Die stellvertretende FDP-Fraktionsvorsitzende Gyde Jensen sagte, die
Verhandlungen gestalteten sich so komplex, weil Paus "lediglich mit einer groben
Idee" in den politischen Prozess gestartet sei. "Erst haben wir über
unrealistische Summen diskutiert, danach über unnötige Strukturen und erst
langsam sprechen wir endlich über die Instrumente, die zur Überwindung von
Kinderarmut beitragen könnten."

Es gebe wohl kaum ein politisches Vorhaben aus dem Koalitionsvertrag, "bei
dem wir so mühsam vorankommen - insbesondere weil die Kompromissbereitschaft und
notwendiger Realismus fehlen", sagte Jensen. Der SPD-Familienpolitiker Rix
argumentierte, die Parlamentarier sähen sich in der Verantwortung, "alternative
Lösungsvorschläge zu diskutieren und zu erarbeiten".

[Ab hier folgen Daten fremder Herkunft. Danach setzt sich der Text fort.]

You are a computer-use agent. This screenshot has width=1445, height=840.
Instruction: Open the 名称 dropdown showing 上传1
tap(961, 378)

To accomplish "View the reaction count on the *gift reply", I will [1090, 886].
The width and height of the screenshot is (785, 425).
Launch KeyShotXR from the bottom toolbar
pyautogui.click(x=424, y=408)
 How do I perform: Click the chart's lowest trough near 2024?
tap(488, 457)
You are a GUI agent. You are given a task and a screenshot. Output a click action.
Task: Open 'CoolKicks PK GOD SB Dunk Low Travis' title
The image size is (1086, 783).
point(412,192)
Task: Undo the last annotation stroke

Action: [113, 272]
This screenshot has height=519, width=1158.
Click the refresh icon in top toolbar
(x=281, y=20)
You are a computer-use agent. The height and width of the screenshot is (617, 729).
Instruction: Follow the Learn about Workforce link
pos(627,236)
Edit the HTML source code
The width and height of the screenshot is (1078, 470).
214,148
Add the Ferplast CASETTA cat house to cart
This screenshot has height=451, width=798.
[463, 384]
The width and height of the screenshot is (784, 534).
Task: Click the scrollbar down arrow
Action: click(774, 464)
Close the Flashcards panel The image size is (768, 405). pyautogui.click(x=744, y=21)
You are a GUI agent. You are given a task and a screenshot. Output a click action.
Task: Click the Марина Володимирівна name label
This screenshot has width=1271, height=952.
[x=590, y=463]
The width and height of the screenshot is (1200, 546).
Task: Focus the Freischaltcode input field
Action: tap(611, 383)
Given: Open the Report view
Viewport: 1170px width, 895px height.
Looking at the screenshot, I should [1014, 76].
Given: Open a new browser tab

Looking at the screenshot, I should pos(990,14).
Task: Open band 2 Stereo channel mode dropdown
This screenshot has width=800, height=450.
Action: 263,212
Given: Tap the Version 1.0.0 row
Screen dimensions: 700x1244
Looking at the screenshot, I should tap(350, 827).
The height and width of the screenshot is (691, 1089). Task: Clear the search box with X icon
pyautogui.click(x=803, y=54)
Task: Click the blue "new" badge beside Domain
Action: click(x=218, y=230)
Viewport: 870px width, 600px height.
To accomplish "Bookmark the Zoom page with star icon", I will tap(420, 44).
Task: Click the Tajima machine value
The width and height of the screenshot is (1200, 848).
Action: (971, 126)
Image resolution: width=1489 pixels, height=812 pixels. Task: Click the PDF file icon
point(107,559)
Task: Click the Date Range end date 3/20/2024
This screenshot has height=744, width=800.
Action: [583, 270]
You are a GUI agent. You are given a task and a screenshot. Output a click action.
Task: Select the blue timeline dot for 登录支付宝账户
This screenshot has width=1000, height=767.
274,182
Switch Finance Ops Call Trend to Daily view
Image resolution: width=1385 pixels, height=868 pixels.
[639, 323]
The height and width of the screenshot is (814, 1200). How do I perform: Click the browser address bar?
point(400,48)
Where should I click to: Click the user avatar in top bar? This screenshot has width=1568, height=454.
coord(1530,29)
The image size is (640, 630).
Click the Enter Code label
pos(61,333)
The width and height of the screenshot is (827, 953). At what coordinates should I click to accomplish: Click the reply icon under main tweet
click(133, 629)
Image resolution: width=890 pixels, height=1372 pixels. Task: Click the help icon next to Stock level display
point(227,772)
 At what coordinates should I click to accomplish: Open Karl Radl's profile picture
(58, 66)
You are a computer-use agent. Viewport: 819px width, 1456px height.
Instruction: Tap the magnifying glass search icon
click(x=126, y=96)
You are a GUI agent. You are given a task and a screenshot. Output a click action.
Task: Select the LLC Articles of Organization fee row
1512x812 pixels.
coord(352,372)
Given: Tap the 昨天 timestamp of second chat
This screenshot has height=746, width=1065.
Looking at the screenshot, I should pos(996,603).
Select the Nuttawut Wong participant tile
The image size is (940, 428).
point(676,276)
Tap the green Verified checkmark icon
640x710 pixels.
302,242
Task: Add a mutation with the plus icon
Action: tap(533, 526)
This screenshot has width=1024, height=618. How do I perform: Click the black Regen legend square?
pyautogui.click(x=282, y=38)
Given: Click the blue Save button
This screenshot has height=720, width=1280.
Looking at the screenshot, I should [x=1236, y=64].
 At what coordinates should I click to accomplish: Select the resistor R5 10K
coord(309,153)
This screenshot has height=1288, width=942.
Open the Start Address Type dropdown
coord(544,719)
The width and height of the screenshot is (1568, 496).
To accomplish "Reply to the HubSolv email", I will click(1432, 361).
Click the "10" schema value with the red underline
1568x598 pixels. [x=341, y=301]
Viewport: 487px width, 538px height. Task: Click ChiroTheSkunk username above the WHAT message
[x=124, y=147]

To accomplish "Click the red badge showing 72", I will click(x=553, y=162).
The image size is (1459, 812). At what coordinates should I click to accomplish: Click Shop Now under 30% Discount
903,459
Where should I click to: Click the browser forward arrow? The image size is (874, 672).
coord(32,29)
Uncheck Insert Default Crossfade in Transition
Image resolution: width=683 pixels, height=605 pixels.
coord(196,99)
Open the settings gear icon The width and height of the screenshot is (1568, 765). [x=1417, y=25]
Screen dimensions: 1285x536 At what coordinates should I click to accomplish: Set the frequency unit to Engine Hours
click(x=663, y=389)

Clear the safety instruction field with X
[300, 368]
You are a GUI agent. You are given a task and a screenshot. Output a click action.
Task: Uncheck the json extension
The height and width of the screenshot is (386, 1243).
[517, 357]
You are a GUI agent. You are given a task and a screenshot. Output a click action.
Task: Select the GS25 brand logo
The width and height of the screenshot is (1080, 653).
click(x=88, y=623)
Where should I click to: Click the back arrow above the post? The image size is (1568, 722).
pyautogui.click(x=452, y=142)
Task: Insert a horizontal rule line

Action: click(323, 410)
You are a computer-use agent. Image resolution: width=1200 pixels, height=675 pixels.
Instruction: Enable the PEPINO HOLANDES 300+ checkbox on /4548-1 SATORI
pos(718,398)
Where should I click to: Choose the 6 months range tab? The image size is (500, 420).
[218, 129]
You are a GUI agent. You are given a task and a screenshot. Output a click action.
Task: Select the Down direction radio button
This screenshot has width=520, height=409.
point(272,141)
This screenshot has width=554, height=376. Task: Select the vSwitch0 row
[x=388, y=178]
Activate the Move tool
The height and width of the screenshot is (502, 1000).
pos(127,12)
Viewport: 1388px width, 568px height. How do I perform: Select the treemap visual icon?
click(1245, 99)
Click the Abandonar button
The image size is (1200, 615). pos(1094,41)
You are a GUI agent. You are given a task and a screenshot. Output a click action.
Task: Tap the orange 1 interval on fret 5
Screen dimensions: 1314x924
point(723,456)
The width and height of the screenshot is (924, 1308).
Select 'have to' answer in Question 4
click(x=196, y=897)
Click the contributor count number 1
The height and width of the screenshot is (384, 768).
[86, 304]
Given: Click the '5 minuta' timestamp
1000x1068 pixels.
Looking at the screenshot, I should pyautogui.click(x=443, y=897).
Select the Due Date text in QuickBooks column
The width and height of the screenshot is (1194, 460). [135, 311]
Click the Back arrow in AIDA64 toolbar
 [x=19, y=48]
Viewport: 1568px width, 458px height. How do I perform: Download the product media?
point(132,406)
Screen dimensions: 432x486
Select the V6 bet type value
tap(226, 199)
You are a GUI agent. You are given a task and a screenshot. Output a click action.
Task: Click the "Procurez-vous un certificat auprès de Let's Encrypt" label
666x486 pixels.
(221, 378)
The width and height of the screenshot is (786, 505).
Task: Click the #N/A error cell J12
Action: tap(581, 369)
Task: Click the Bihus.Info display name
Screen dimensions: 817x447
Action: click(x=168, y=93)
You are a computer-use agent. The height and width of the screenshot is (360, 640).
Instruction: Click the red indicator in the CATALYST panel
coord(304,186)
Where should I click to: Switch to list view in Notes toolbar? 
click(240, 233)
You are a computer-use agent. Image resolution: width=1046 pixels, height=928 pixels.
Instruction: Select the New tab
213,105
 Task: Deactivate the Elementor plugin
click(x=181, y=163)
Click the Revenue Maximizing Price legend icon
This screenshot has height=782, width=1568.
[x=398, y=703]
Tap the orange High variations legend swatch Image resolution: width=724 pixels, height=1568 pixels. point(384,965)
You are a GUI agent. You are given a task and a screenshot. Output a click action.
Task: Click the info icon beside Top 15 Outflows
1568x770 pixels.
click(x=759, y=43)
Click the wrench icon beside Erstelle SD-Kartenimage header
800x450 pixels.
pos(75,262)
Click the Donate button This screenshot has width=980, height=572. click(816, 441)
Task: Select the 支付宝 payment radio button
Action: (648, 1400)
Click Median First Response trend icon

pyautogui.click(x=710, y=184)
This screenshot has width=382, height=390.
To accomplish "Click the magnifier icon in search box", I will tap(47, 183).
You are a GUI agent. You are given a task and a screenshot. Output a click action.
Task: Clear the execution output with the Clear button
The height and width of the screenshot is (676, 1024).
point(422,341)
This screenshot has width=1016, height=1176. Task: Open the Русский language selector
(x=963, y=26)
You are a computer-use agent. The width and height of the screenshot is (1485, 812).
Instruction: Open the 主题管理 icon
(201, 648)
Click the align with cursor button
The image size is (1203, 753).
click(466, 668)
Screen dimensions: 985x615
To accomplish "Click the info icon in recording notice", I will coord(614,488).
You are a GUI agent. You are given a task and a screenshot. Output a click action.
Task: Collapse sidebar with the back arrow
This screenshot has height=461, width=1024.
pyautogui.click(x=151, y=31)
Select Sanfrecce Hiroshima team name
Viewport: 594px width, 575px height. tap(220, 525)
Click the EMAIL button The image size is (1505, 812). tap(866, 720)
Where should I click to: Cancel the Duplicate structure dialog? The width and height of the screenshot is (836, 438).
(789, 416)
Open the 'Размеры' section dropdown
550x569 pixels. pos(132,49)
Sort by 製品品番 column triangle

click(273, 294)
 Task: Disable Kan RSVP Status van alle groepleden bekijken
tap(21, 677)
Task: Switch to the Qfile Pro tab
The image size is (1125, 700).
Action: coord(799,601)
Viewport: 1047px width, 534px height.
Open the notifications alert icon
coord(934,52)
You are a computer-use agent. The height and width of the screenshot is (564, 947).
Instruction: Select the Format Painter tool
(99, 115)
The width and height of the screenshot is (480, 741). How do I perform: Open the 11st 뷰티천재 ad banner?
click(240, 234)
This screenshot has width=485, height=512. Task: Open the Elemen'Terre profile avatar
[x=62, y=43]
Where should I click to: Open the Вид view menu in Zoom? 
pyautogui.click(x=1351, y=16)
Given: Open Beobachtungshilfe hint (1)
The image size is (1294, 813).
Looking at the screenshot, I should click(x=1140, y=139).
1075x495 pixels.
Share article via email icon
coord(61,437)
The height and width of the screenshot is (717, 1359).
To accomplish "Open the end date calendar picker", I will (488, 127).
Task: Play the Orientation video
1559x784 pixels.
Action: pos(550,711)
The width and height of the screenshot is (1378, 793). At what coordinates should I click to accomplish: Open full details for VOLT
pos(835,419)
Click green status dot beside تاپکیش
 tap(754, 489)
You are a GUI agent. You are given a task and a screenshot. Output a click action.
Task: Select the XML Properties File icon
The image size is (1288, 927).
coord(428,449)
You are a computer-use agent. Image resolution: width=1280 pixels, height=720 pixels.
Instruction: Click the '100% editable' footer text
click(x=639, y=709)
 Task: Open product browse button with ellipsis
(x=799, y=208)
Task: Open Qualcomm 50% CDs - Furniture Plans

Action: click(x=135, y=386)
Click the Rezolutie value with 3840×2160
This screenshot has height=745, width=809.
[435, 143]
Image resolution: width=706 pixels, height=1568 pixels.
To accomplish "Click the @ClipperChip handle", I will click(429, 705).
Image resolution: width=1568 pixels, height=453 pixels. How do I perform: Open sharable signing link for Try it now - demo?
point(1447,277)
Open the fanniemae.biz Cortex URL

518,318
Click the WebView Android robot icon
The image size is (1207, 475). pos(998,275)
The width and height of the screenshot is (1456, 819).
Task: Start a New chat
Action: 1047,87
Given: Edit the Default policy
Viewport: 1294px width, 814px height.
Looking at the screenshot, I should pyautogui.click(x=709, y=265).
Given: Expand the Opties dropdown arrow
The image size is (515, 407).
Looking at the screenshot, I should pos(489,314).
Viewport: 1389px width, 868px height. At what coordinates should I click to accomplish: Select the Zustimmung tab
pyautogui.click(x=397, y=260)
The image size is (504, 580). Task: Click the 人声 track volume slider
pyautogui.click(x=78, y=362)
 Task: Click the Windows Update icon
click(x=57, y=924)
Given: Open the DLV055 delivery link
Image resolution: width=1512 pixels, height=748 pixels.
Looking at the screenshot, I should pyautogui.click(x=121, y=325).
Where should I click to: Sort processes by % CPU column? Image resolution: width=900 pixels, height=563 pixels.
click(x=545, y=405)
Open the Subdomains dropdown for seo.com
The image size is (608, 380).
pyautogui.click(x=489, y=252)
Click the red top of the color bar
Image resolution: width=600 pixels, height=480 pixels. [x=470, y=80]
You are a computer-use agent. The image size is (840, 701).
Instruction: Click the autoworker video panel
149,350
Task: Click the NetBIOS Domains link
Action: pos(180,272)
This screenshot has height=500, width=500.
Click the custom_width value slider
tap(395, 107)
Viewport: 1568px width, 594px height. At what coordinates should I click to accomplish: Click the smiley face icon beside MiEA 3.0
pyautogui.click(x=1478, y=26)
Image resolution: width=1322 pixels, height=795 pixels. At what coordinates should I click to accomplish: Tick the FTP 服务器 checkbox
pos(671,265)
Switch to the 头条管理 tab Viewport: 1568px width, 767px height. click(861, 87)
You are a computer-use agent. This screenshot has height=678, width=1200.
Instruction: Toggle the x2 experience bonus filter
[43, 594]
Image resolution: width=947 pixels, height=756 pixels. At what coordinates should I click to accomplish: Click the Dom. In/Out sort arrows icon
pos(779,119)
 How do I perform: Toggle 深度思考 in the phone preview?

Der Vize-Fraktionsvorsitzende der Grünen, Andreas Audretsch, verteidigte die Ressortchefin und übte Kritik an den Koalitionspartnern. Paus sei die erste
Ministerin, die ernsthaft gegen Kinderarmut vorgehe, sagte Audretsch am Montag
der Deutschen Presse-Agentur. Der Regierungsentwurf sei zudem "bis aufs Komma
mit Kanzler Scholz und Finanzminister Lindner verhandelt - eine gute Grundlage
für unsere Gespräche im Bundestag." Er hoffe, dass die Kolleginnen und Kollegen
von SPD und FDP nun weniger die eigenen Leute in der Bundesregierung angriffen
und sich mehr auf die Sacharbeit konzentrierten. "Das Thema ist zu ernst für
Polit-Spielchen. Unser Fokus liegt auf der Arbeit gegen Kinderarmut."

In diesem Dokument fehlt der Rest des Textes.